┌──

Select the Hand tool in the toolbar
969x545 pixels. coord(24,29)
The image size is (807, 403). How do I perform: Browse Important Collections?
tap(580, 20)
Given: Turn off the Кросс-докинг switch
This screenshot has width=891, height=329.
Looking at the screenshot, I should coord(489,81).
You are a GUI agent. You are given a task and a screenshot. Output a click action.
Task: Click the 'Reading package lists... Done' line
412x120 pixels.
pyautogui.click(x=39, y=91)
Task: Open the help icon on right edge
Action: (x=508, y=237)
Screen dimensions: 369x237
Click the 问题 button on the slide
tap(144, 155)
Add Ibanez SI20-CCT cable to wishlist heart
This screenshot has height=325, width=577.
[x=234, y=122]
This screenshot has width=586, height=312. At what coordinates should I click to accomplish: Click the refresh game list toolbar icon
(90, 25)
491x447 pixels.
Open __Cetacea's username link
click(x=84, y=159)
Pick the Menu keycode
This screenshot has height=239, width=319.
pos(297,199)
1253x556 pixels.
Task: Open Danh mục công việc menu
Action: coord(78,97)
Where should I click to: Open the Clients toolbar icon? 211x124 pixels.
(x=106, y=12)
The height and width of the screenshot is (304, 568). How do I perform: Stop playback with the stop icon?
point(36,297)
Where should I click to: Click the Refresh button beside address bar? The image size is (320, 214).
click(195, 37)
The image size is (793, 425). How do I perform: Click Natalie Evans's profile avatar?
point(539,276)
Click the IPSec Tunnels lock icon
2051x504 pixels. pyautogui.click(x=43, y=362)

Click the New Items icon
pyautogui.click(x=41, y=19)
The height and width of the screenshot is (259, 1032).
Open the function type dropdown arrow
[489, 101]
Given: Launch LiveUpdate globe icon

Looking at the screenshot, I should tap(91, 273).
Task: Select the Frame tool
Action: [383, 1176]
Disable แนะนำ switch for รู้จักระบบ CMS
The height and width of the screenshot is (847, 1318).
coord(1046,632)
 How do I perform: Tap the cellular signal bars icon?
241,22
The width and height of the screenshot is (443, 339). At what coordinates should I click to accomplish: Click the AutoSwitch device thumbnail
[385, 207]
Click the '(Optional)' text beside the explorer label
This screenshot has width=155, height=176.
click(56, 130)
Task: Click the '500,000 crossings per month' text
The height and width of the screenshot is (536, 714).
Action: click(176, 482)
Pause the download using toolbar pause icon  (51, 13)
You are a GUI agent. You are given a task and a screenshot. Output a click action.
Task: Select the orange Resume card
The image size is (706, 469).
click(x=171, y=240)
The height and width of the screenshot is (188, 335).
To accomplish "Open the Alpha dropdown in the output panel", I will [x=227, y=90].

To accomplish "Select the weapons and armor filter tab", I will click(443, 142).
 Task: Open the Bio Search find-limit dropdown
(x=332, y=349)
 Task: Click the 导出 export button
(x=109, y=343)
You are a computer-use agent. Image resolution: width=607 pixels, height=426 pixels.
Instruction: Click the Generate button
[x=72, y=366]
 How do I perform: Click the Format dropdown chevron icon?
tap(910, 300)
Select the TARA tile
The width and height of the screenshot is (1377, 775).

└──

Search the entries for "text" and show every line that has it.

Click the '(Optional)' text beside the explorer label
Task: Click the '500,000 crossings per month' text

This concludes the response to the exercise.